=== Seite ===
Politik kann ganz einfach sein und wenig kosten, aber die Lobby der Energieversorgungsunternehmen ist zu stark und der Michel zu bequem.


----------



## turbosnake (15. Dezember 2015)

*AW: anthropogener Klimawandel mit kleiner Erklärung*



interessierterUser schrieb:


> Darum möchte ich nicht mehr die Arbeit besteuern, sondern nur noch den Ressourcenverbrauch. Damit werden Systeme belohnt, die wenig Energie verbrauchen und Systeme bestraft, die viel verbrauchen. Warum sollte man ganz Deutschland mit derselben Infrastrukturdichte überziehen?


Energie /Strom wird nur physikalisch gesehen nicht verbraucht.
Dazu ist die Energiemenge bei EE so oder so grün, also je mehr Energie man nutzt desto grüner. (Zumindest nach der Werbelogik der Geissens)
Bedeutet dann spielt diese Menge gar keine Rolle mehr.



> Wer auf dem Land wohnt, wohnt dort billiger und kann auch mehr für anderes bezahlen.


Ist mit allen Fahrtkosten wirklich billiger?




> NIemand weiss, was die nächsten tausend Jahre an Unglücken passiert. Ein Supervulkan vernichtet das höhere Leben auf der Erde. Aber zusätzliche Gefahren würden reduziert werden, und ja, es würde ganz langsam wieder kälter.


Wieso setzt du "kälter werden" mit positiv gleich?



> Ob wir allerdings das extreme Artensterben aufhalten, ist fraglich. Auch dazu muss viel mehr passieren.


Ohne zu wissen welche Arten alle auf der Erde leben können wir nicht wissen was neu hinzukommt bzw hinzukommen wird.
Aber das ist auch nur Dariwns "Survival of the fittest", also das überleben der am besten angepassten Art.
Dazu ist die Frage ob diese Tiere eine wichtige Funktion im Ökoystem haben oder nicht.



> Wir in der gemäßigten Zone machen den meisten Dreck und kommen am besten dabei weg. Holland kann sich 3m höherer Deiche leisten, dritte Weltländer nicht. Ist das so schwer zu verstehen? Wir verursachen hauotsächlich, leiden müssen vor allem andere.
=== Einträge ===
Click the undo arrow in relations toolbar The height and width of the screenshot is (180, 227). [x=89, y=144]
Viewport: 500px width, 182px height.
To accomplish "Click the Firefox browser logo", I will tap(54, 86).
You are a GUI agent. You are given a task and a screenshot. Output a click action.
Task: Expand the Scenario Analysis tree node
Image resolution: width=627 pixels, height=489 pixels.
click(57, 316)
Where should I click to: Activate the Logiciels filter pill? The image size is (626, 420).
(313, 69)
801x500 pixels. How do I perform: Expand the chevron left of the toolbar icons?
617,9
===
=== Einträge ===
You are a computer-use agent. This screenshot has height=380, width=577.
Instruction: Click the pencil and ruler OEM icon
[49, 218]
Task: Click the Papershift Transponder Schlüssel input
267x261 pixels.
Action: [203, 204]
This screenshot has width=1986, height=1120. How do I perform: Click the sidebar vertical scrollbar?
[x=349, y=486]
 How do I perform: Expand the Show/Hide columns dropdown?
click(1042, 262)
===
■ Was benötigt wird:
Schreibe aus der Diskussion zum Klimawandel alles von „Wieso setzt du“ bis hinunter zu „vor allem andere.“ wortgetreu ab. Die Einträge haben mit der Diskussion zum Klimawandel nichts zu tun.

■ Schriftliche Antwort:
Wieso setzt du "kälter werden" mit positiv gleich?



> Ob wir allerdings das extreme Artensterben aufhalten, ist fraglich. Auch dazu muss viel mehr passieren.


Ohne zu wissen welche Arten alle auf der Erde leben können wir nicht wissen was neu hinzukommt bzw hinzukommen wird.
Aber das ist auch nur Dariwns "Survival of the fittest", also das überleben der am besten angepassten Art.
Dazu ist die Frage ob diese Tiere eine wichtige Funktion im Ökoystem haben oder nicht.



> Wir in der gemäßigten Zone machen den meisten Dreck und kommen am besten dabei weg. Holland kann sich 3m höherer Deiche leisten, dritte Weltländer nicht. Ist das so schwer zu verstehen? Wir verursachen hauotsächlich, leiden müssen vor allem andere.